It was 1976 and there were few arts organizations in Surrey – at the time considered a mere suburb of Vancouver.

But Lucille Lewis had a vision. Budding young musicians, she thought, needed an orchestra of their own where they could learn and perform and grow.

After all, Vancouver had established a youth symphony 40 years earlier.

And so the Surrey Symphony Society was born. With just 17 members at the outset, the group quickly blossomed, much like the booming city around it.

Hundreds of kids and teens toting their violins and cellos and French horns have played with the group over the past three-and-a-half decades.

There are now three orchestras – the junior strings, intermediate strings and Surrey Youth Orchestra – comprised of about 125 talented youth.

But this year is bitter sweet for Lewis. While the symphony is celebrating 35 years, she’s counting this as her last.

Lewis, the founding president of the society and youth orchestra conductor, is retiring.

And while she has come now to terms with leaving, she wasn’t so at ease with the notion when she first gave her notice last year.

“Originally I had a lot of mixed feelings about it,” she says.

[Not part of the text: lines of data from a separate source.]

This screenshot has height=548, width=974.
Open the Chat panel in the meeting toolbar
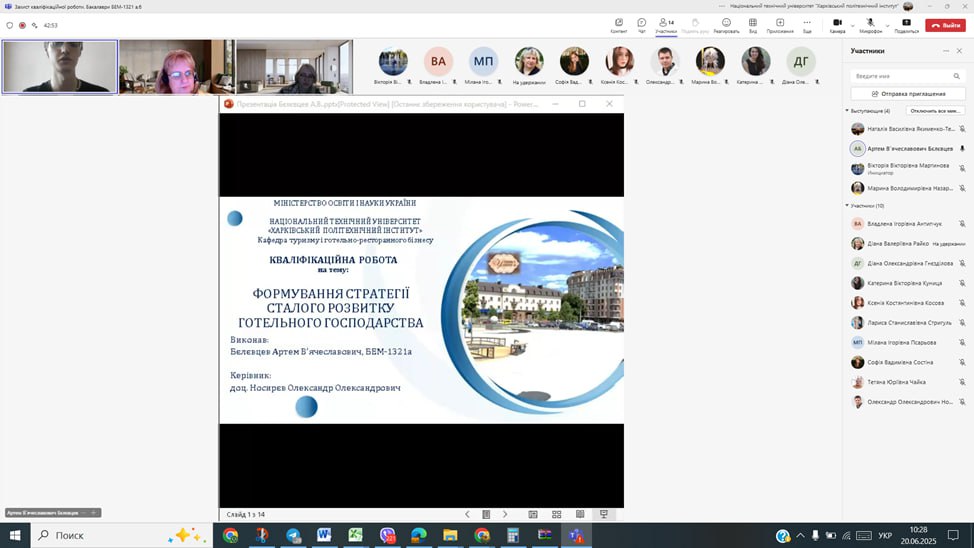pyautogui.click(x=642, y=24)
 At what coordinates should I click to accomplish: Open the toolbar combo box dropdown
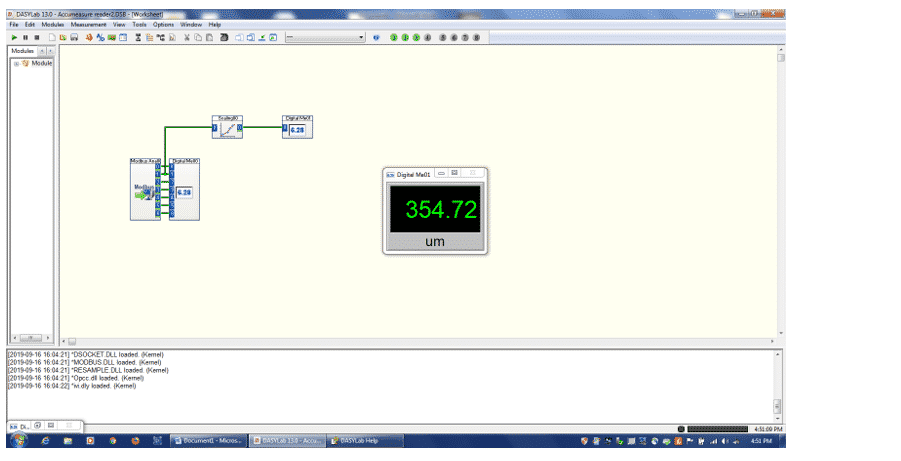point(361,37)
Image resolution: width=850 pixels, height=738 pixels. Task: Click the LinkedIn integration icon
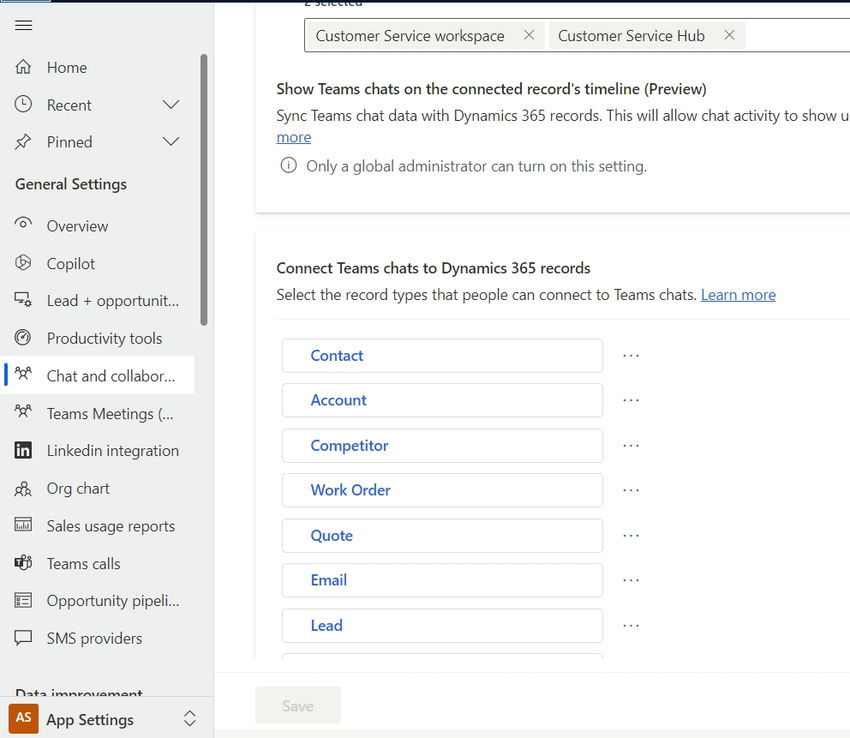click(x=24, y=451)
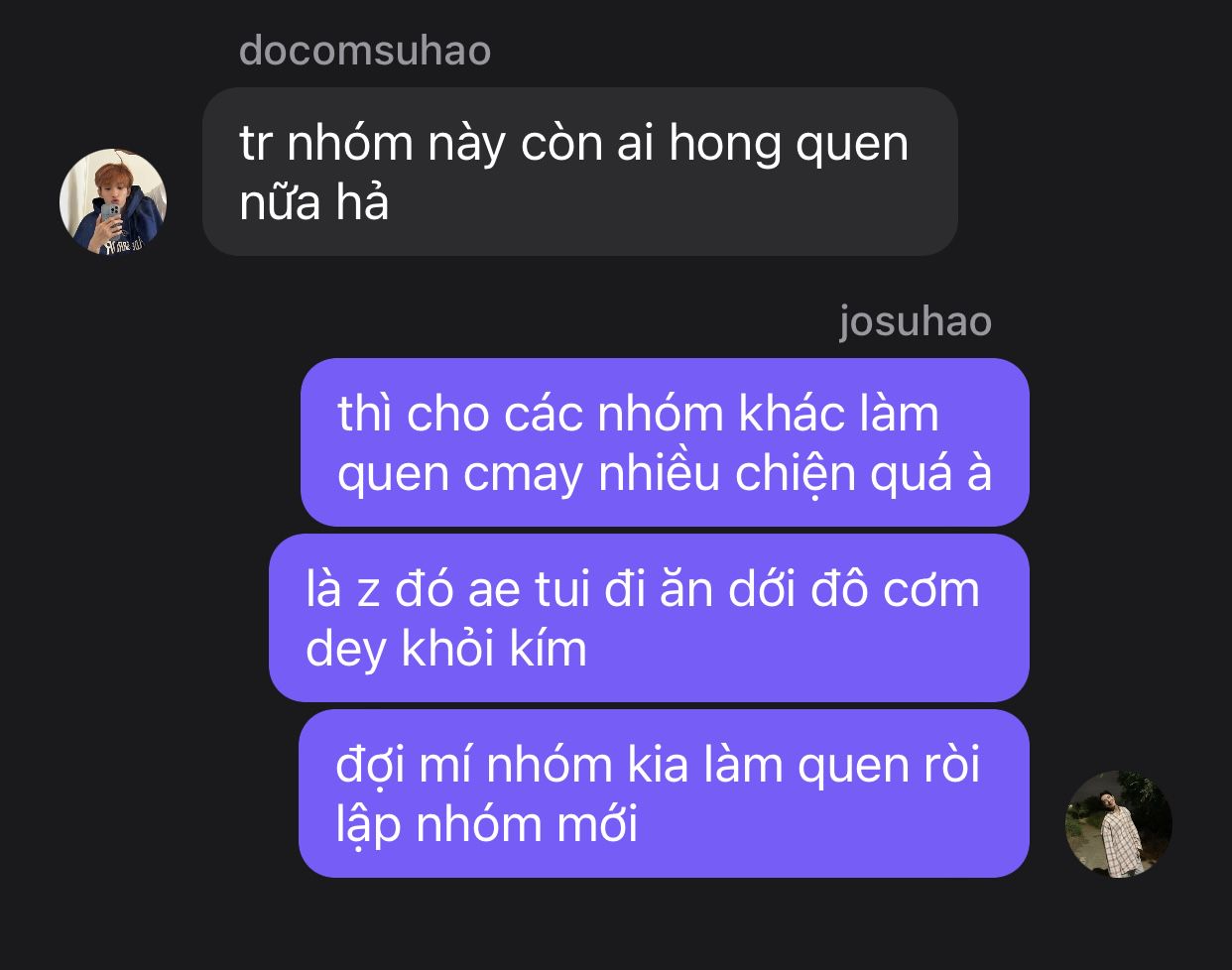The height and width of the screenshot is (970, 1232).
Task: Click the words "lập nhóm mới"
Action: coord(487,825)
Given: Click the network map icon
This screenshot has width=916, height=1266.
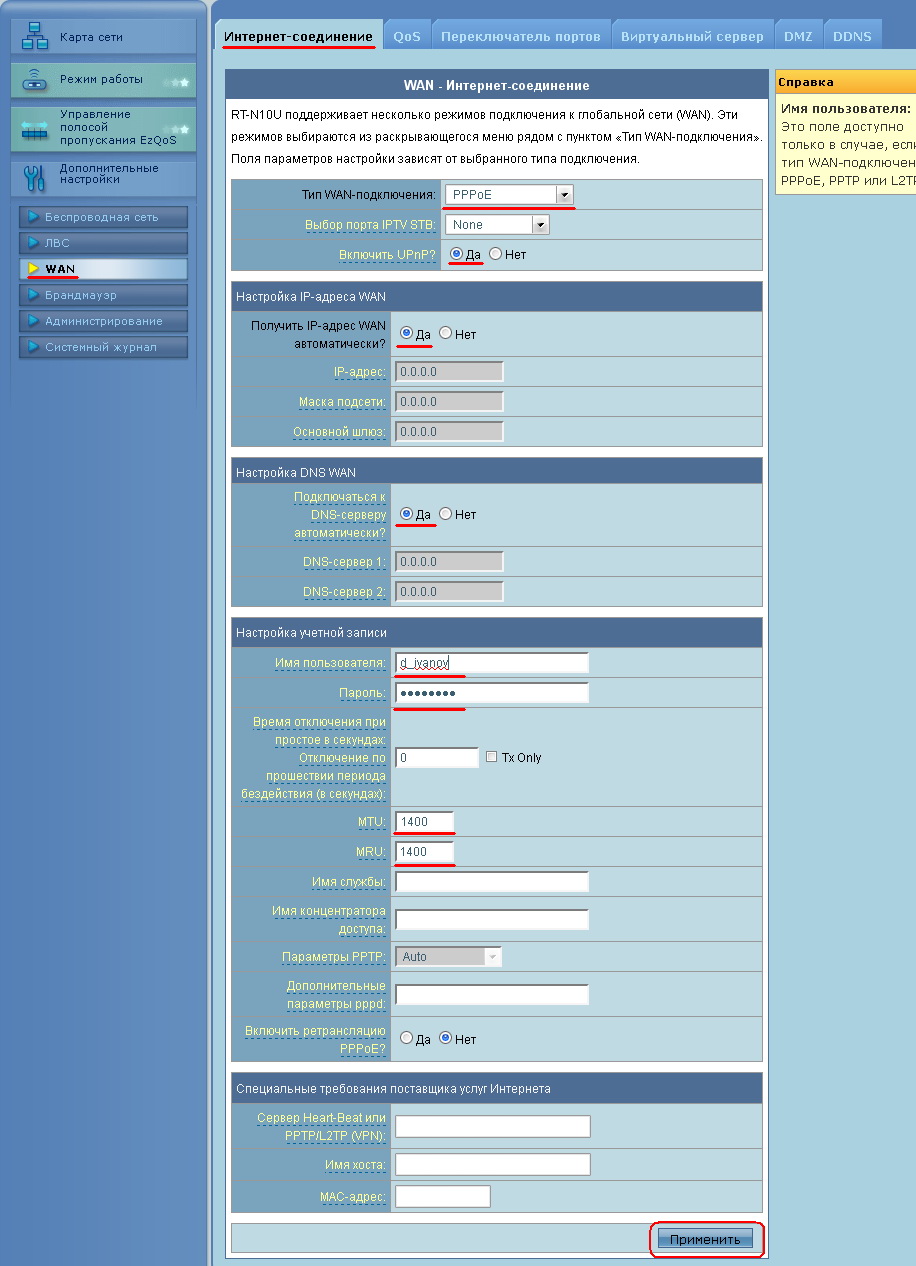Looking at the screenshot, I should [x=35, y=36].
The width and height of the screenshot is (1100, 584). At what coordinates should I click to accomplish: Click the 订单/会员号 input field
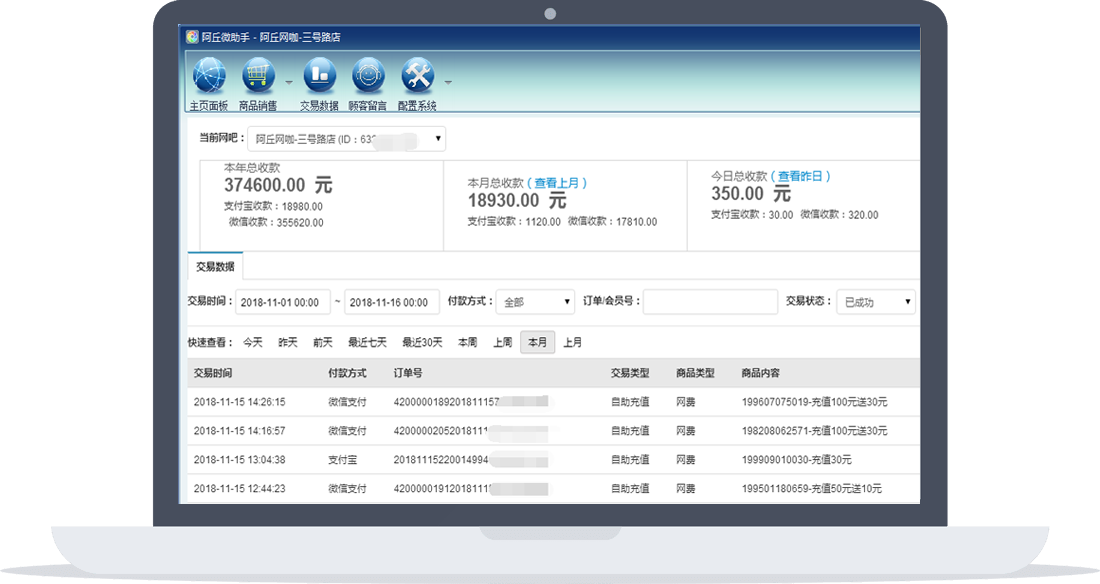pos(710,301)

Now, she admits she’s quite excited about further pursuing her tennis game – which she only took up eight years ago – and spending time at her new vacation home in California.

She’s leaving the symphony society in good hands and hopes that as Surrey heads toward being the largest city in B.C., the society might one day outshine Vancouver’s youth symphony and become the first choice for young musicians provincewide.

In the meantime, however, she has no doubt her biggest reward has been the connections she’s made with hundreds of students over the years.

“Now and again you’ll run into somebody or, out of the blue, you’ll get a note from one of the kids and you feel like ‘oh my gosh – what we’re doing here really does matter,’ ” she says.

A reception honouring Lewis’s contribution to youth and music will be held in conjunction with the society’s 35th anniversary concert on May 14 at the Bell Performing Arts Centre.

Anyone, including alumni of the orchestra, is invited to attend.

“I would love to see as many former students as can come,” Lewis says. “I’d love that.”